Nevertheless, some warnings are in order. First, the demarcation between the ADR Directive and the DSA is likely not as clear-cut as it seems. The lines between the protection of consumers’ economic interests and fundamental rights protection are blurring, as evidenced by judgments of the German Bundesgerichtshof (BGH) (on which see Lutzi 2021) and the Italian Administrative Court of Appeal, confirming a decision of the Italian Authority for Consumers and Markets (AGCM) (see Zard & Sears 2023). These national courts and authorities applied the Unfair Contract Terms Directive (UCTD), respectively the UCPD, to Facebook’s terms and conditions concerning freedom of expression (Grochowski 2023; Zard & Sears 2023). These judgments are part of a recent trend in which the European consumer acquis in individual cases extends to other interests, such as data protection and freedom of speech, as long as the claim is related to an infringement of economic interests (see also CJEU C-252/21 Meta Platforms; Graef 2023).
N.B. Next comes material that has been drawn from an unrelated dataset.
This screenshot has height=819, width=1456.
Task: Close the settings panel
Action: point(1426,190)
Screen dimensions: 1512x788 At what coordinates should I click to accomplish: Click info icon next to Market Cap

Whereas the extension of the scope of the consumer acquis can lead to greater protection of consumers in digital markets, it should be borne in mind that the protection of fundamental rights is in essence a different issue than the weighing of contractual interests. On what basis then will a civil court determine a term ‘unfair’?

In addition, issues of demarcation also arise under Art. 21 DSA, which tasks the Digital Services Coordinator with certifying out-of-court dispute settlement bodies that have ‘the necessary expertise in relation to the issues arising in one or more particular areas of illegal content, or in relation to the application and enforcement of terms and conditions of one or more types of online platform (emphasis added VM)’. One wonders how this provision will be applied in individual cases. For example, if a dispute settlement body has expertise in relation to the application and enforcement of the terms and conditions of one type of online platform, does that mean that it can only take on cases relating to that one platform? And can it only consider infringements of the terms and conditions or may it also rule on illegal content issues?

Second, the DSA contains a provision in Art. 14(4) that explicitly tasks online platform providers with the duty to monitor the application and enforcement of their own terms and conditions with regard to restrictions that they impose on information provided (e.g. posted on a platform) by users. They should do so ‘with due regard to the rights and legitimate interests of all parties involved, including the fundamental rights of the recipient of the service, such as the freedom of expression, freedom and pluralism of the media, and other fundamental rights and freedoms as enshrined in the Charter.’ Is that condition as sufficient safeguard for ensuring that online platforms pay respect to users’ rights of free speech (Quintais et al. 2022) or more generally their right to share information? The risks associated with private regulation are manifold. Online platforms are powerful actors, both in economic terms and due to the influence that they have on the conditions under which users conclude contracts through the platform. Leaving them this free to monitor information posted by users, with the platform’s terms and conditions as the main legal framework, carries the risk of unjustified limitations to users’ rights to post information. In consumer markets restrictions on information, e.g. not allowing a user to post a picture, can have a huge impact upon a trader’s visibility on a platform. Notably, that such risks exist does not diminish the general observation that private regulation can also provide a fruitful space for experimental regulation (Mak 2020).

 

Whether one sees risks or opportunities may depend on one’s general outlook on life. For optimists, and I count myself as one, the DSA provides new chances for law making through private regulation that can strengthen the effective enforcement of consumer rights. Of course, safeguards will have to be in place, ensuring that fundamental rights and legitimate interests are respected. Here lies a task for supervisory authorities, courts and ultimately the legislature.